The only problem with this particular street is that it is bounded on either side by plane trees. They are lovely to look at, big and tall and old and green which is something of an unusual relief in London which is primarily grey and damp or grey and dusty, depending on the season. The plane trees remind me that somewhere out there nature is carrying on, and that’s, by and large, good.

However, there is a time every year, and that time is now, when they bloom. Normally blooming is a good thing and suggests rebirth and time continuing and everything doing as it should. But when the plane trees bloom these little brown fluffs start to fill the air and that’s when things take a very bad turn. A turn for the worst is only the start.

I don’t actually first notice them on Grey’s Inn Road. I first don’t notice them but wonder why my trusty Speedo swimsuit has suddenly become the most itchy piece of clothing I own, when previously it could be counted on to be exactly the same as it has been, smooth and with a way of making me feel like a fish, for the past twenty-five years of my life. There will be a day in late spring, or maybe it’s early, I suppose it depends on how global warming is feeling at the time, when I go for a swim, and as I walk to the pool (Speedo on under my clothes) that I find myself feeling horribly itchy. I normally put this down to eczema or dairy or something I’ve done to myself, like laundry soap. This will go on for a couple of weeks until itchiness is but a distant memory because I can no longer think straight or remain awake for longer than four hours at a time.

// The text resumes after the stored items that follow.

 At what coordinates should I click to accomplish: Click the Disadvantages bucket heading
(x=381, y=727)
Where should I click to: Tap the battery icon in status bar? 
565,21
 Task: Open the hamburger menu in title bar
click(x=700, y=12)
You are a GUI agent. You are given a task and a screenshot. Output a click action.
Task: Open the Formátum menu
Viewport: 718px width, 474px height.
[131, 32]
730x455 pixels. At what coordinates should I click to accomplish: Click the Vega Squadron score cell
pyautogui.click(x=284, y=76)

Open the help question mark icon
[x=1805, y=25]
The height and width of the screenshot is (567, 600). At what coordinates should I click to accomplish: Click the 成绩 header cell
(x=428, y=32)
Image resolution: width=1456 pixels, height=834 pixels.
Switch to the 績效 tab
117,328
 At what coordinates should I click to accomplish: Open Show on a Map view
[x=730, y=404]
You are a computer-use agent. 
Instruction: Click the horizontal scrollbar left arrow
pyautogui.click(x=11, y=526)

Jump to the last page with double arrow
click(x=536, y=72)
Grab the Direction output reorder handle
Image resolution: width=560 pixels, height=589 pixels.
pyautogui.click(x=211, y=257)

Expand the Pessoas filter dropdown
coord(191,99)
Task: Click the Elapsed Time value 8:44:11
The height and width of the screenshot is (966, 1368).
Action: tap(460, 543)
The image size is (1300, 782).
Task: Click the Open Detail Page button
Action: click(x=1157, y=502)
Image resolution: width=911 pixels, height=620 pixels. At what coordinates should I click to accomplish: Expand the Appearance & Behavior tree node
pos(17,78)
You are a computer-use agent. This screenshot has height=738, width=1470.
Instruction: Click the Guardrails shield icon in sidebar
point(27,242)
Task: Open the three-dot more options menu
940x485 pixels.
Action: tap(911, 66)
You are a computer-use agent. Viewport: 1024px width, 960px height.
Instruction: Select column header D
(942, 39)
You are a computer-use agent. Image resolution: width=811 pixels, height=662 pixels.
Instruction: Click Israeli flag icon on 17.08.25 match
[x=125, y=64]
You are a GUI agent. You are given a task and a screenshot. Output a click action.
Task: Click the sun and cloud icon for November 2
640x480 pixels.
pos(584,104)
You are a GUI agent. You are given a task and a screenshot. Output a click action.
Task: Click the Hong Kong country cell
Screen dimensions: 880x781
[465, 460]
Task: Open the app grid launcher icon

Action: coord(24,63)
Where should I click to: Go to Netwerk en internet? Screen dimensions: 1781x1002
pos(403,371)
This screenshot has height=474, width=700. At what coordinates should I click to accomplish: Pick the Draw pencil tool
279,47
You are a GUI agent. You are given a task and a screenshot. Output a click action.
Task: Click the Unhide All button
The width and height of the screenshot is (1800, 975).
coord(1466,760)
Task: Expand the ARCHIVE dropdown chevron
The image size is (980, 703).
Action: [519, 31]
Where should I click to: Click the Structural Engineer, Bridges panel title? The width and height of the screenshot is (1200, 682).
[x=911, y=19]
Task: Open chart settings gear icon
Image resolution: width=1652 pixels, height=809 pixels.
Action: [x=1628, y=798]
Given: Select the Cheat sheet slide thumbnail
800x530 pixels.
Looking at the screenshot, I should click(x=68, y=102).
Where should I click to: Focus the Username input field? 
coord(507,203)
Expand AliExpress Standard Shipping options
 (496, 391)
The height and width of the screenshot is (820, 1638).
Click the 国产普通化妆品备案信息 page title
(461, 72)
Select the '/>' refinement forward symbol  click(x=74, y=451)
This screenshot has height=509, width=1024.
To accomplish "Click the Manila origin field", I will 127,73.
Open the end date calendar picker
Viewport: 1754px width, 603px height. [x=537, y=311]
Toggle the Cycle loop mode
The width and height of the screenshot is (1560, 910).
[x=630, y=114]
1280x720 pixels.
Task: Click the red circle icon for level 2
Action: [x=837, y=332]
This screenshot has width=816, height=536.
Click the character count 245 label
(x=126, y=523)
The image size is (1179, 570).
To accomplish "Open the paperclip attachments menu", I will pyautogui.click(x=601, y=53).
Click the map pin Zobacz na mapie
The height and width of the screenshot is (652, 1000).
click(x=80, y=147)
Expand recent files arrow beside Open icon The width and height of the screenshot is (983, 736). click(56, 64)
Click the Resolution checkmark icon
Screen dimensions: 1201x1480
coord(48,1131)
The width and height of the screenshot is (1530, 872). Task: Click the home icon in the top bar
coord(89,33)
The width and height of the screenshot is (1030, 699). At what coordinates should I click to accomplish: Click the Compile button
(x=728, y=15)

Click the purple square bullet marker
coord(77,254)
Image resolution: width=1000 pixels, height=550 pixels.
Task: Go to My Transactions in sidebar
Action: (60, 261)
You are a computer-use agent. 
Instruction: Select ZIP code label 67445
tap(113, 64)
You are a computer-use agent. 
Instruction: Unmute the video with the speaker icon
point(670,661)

And I always think I have a cold. Always. Without fail. I’ll write to The Mom and bemoan my miserable luck, a cold when finally the weather is getting nice. I’ll put it on my Facebook page and this will elicit the required amount of sympathy from friends near and far.

And then the cold will not shift. It will linger in a way that colds do not. And my ears will start to get itchy and feel funny on the inside – humid, as a friend once pointed out. That’s about the point in time when I realise that goddamnit, this is not a cold.

This is hay fever. And it is particularly miserable. And it is entirely the fault of the plane trees.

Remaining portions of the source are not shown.